I’m human. I love and am loved. I have peace. I have never gone to war, never killed and had to justify it. I have lied and cheated and committed theft, but never unknowingly, never without the thought that it was for a higher cause. I know now that there is no such thing, but I learned along the way because I hung on to that vanity. My hard-earned crumbs of honesty have grown into daily bread.

I’ve preached that life makes no sense and doesn’t need to, but suffer like everyone else and can’t stop wanting that sense. I fancy myself strong, able to shoulder any burden, but losing our pet cat reduces me to tears.

My wife Caroline also wants to give up sometimes. She says so, emphatically and jarringly. She is losing her body to multiple sclerosis and for the life of me I can find no way to bring her to her senses. She already has them. She resents her suffering, and so do I. I take it as ‘ours,’ though that is vanity too.

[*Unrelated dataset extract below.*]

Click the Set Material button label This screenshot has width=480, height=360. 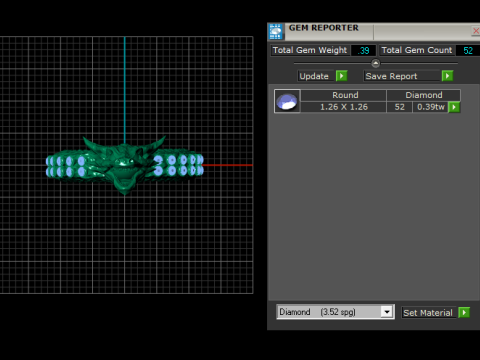[428, 313]
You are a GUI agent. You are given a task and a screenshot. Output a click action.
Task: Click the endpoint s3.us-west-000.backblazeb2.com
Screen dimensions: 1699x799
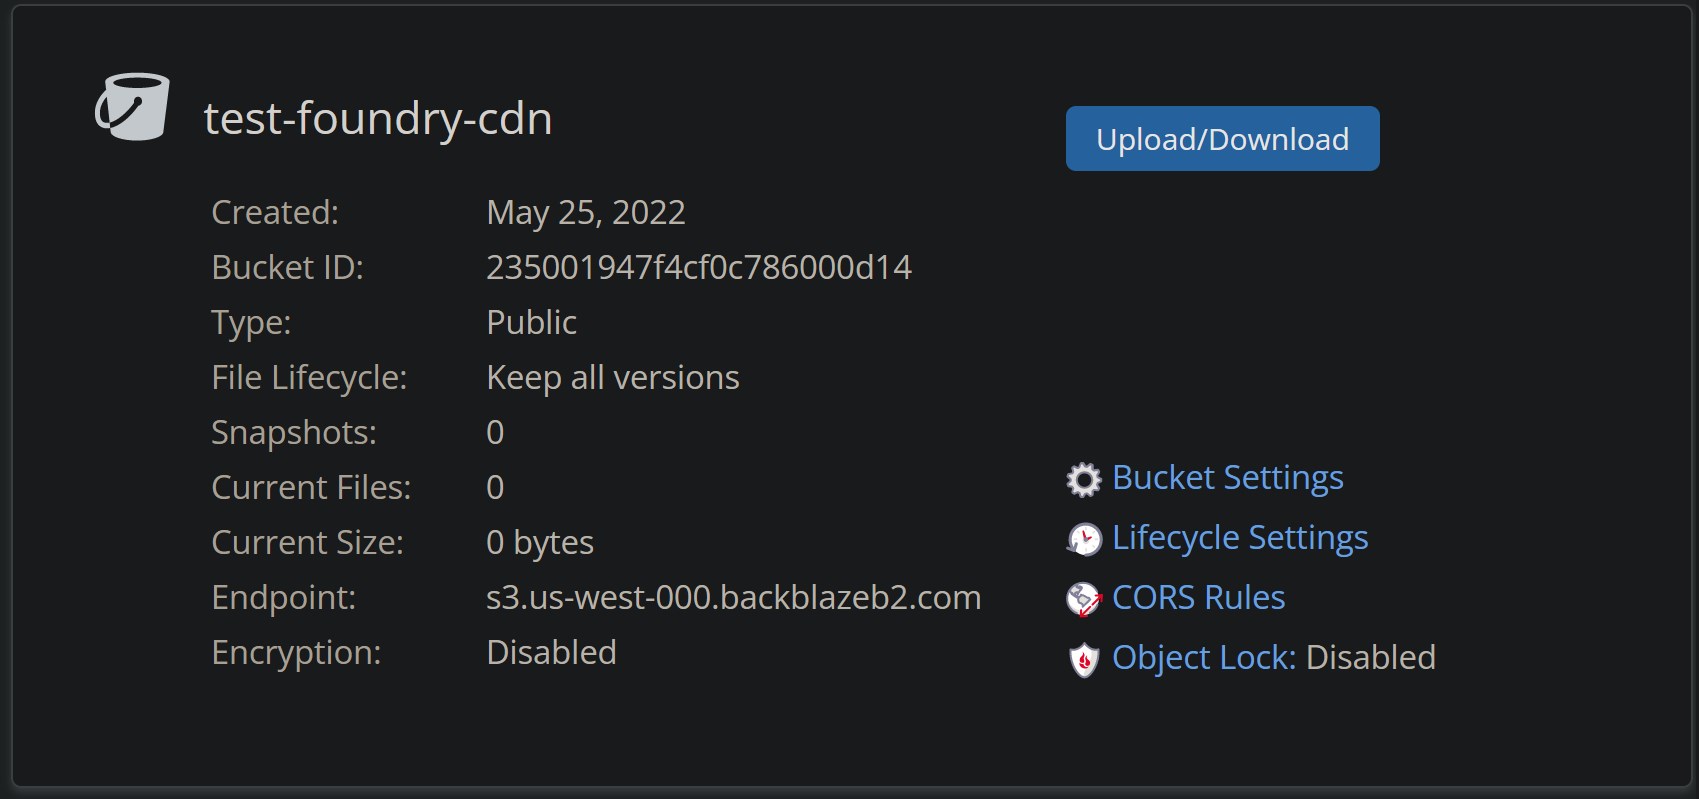pyautogui.click(x=733, y=598)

She is the happiest person I know. It’s not just my perception, because I love her more than anyone, or because her love means more to me than anything. She feeds me with respect and faith, is delighted by my successes and shares in my every disappointment. Her courage inspires me.

She’s my most constant and ardent companion. We laugh until tears run down our cheeks, and sometimes hold each other like two kittens drowning. We are mortal, after all.

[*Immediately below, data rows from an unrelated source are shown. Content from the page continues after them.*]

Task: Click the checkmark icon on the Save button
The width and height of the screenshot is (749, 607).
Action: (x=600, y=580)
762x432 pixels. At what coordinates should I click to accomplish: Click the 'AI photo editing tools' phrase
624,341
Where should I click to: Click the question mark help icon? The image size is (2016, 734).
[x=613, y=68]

I was raised to believe in sweet Jesus, who loves us no matter what and reserves our seat in everlasting paradise. The images comforts millions, but not me. I was born to question, and have grown in doubt. I fill the emptiness with urgency, to live life to the full, to do my thing, to write.

So here it is. This is what I do, though it’s complete only when you read it. It’s my way of reaching out. When you reach back to brush my fingertips with yours, no matter how gently, I am restored. And if, as sometimes happens, I sense no reply or can’t believe your kindnesses, I’m driven even more deeply by my doubt of whether I’ve reached far enough, by the determination to dig deeper for truth.

I believe in truth always, though I never completely find it. I think that’s best.


Author: Stephen Schettini

Host of The Naked Monk

9 thoughts on “The Urge to Quit”

  1. Thanks Stephen, for writing. Again.

    So, for you the search for integrity is not a choice and creativity is not a choice.
    I find myself in the same place.

    Does anyone else think that these two things – the search for integrity and creativity – always walk hand-in-hand?

  2. Stephen, thank you. It’s good that you’re there, and sharing, and seeking. Your book The Novice helped me too. I feel for you in what’s hard, because of what I find hard in life. And my sympathy is with Caroline too.
    My life has involved some significant quitting, and some mourning of what I have quit. And yet at another level perhaps what I quit was only a framework and a context that ultimately matters little, while the central longing, searching, and need to give something of myself, remain whether I like it or not – and that’s what I need to make space for…

  3. “Dance, when you’re broken open. Dance, if you’ve torn the bandage off. Dance in the middle of the fighting. Dance in your blood. Dance when you’re perfectly free.”

    ― Rumi

  4. “The readiness is all”, as per that great Dharma text, Hamlet. The success or the (perceived) failure are really neither here nor there; real human greatness lies in the unceasing willingness to keep putting one foot in front of another, with a good heart.

    Which isn’t always easy to remember when life feels particularly unfair, as it regularly does.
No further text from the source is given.